• **What needs to be done**: Copy out the lines between the one holding "You are a computer-use agent. Viewport: 588px" and the one holding "tap(62, 288)", inclusive, leaving out the pictures.

• **Supplied entries**:
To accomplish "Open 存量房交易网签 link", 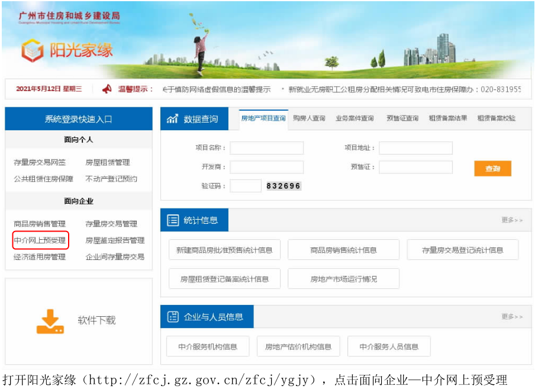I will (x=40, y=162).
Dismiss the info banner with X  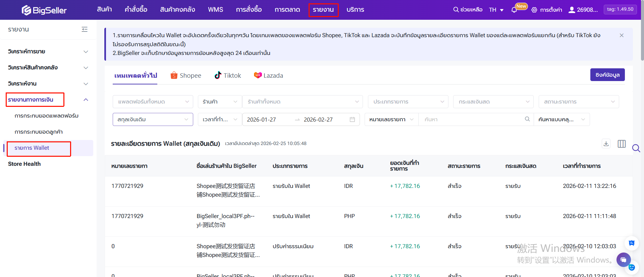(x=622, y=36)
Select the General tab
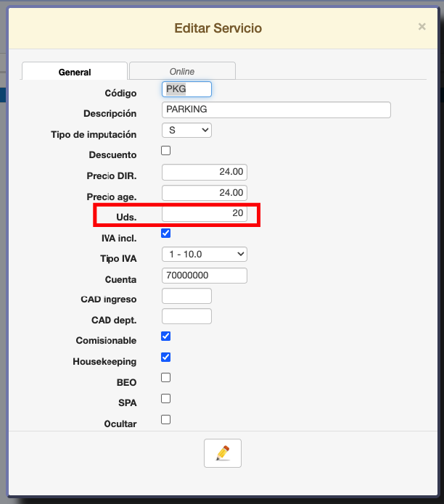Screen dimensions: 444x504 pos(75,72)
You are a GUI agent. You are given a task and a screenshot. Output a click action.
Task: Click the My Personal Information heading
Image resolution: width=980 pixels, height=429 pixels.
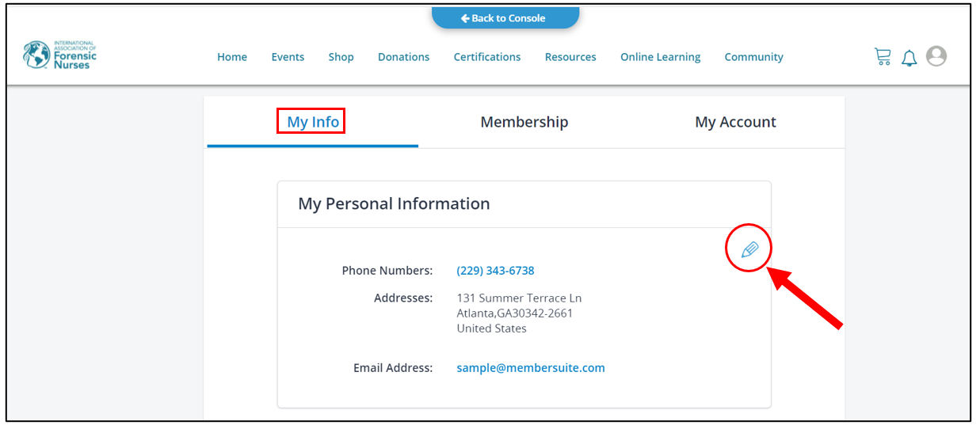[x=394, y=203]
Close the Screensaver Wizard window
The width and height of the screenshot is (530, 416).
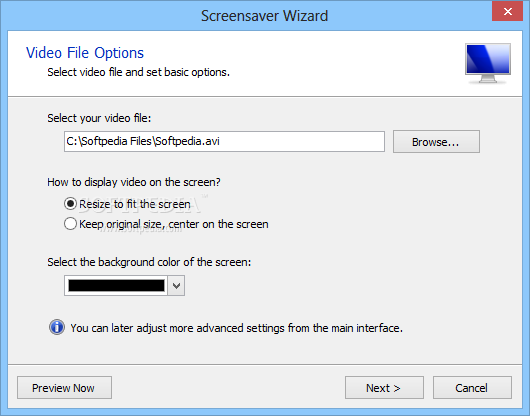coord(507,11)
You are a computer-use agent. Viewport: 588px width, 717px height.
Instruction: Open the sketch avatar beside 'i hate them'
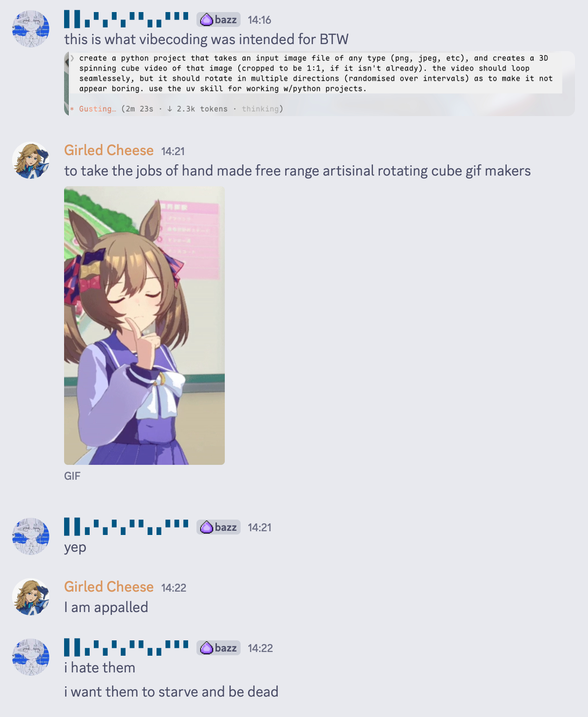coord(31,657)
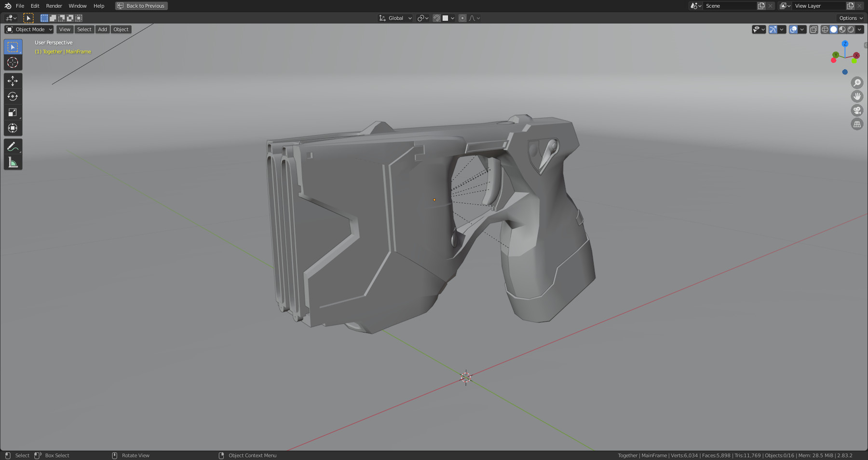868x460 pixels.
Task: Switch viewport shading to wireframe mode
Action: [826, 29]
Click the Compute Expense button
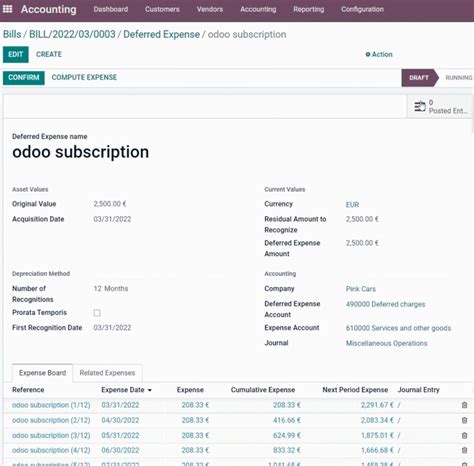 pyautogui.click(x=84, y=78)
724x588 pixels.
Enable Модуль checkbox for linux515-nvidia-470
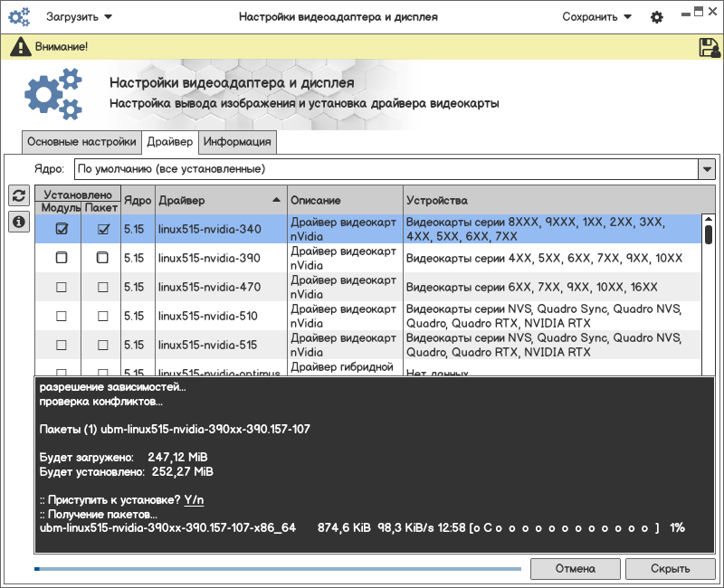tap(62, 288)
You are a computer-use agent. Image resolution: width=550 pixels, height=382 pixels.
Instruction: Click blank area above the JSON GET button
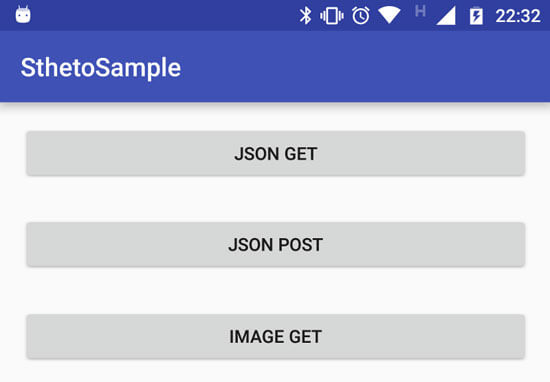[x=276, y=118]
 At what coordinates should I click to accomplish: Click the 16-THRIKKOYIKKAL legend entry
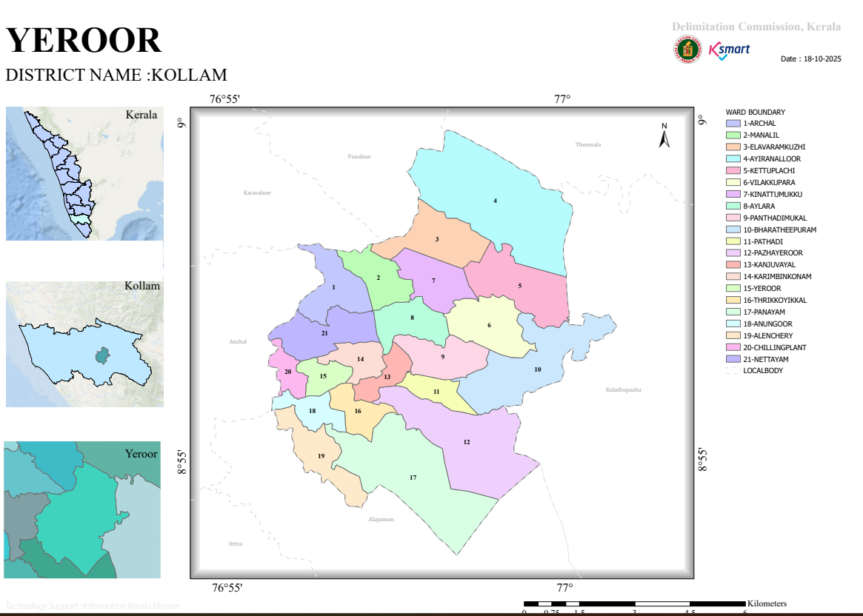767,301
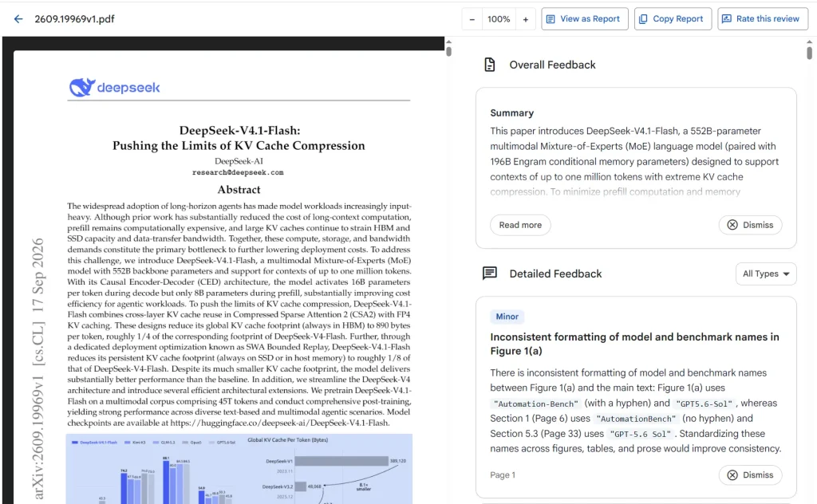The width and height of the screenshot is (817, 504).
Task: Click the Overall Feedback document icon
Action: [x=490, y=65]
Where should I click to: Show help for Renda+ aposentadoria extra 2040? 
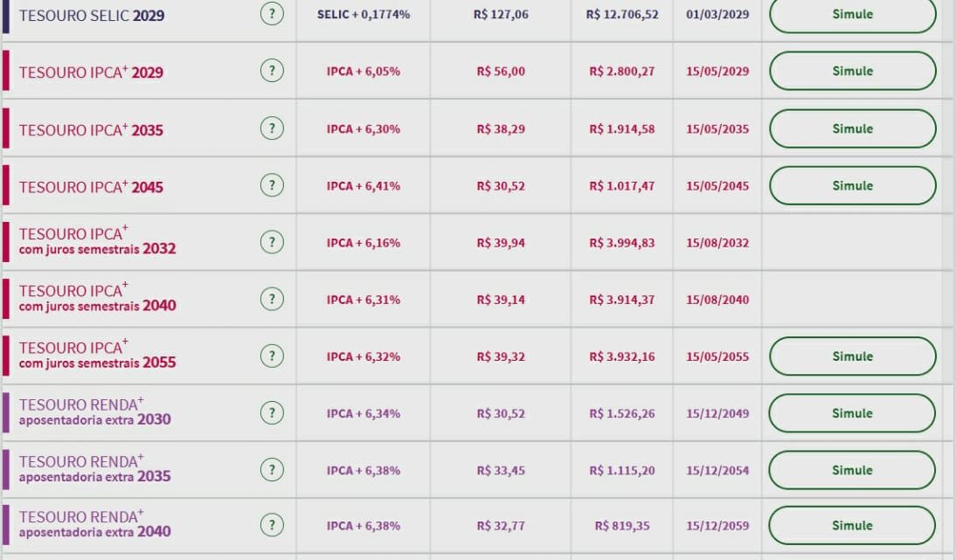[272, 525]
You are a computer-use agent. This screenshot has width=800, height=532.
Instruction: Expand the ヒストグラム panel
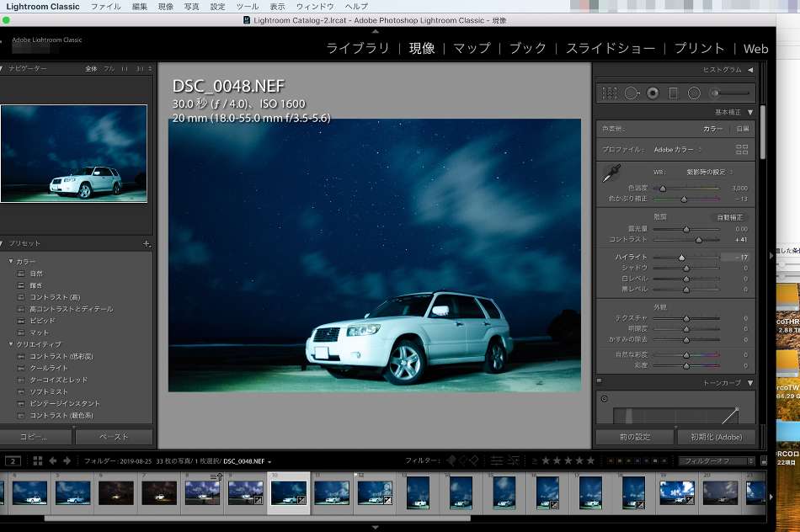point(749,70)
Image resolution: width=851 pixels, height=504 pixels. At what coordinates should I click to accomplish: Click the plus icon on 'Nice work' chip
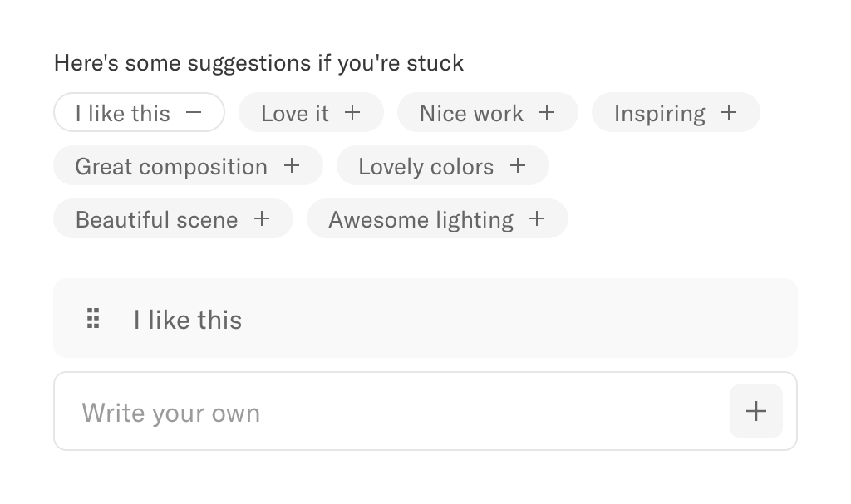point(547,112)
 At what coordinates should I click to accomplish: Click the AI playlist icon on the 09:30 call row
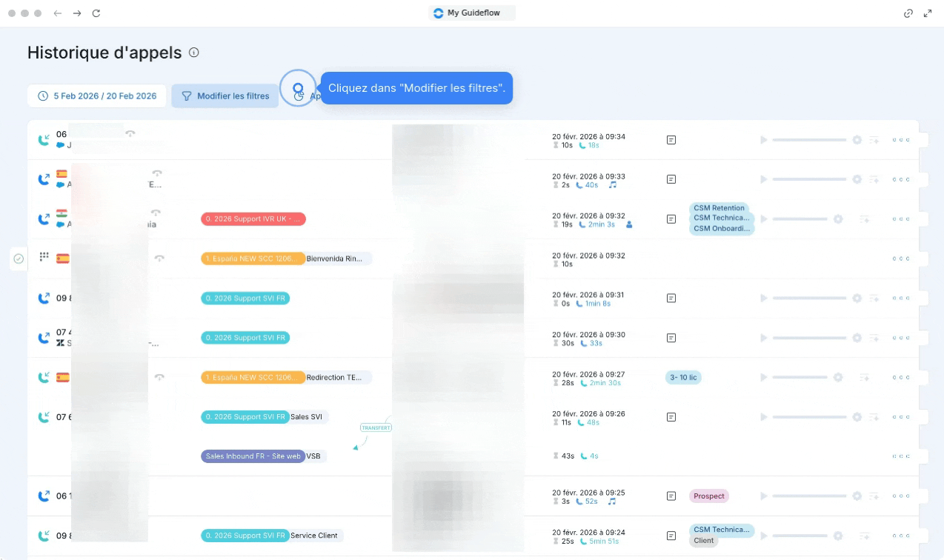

• **Expected answer**:
You are a computer-use agent. Viewport: 588px width, 717px height.
Instruction: Open the sketch avatar beside 'i hate them'
coord(31,657)
868x460 pixels.
Task: Switch viewport shading to wireframe mode
Action: [826, 29]
Click the Compute Expense button
 pyautogui.click(x=84, y=78)
724x588 pixels.
Enable Модуль checkbox for linux515-nvidia-470
tap(62, 288)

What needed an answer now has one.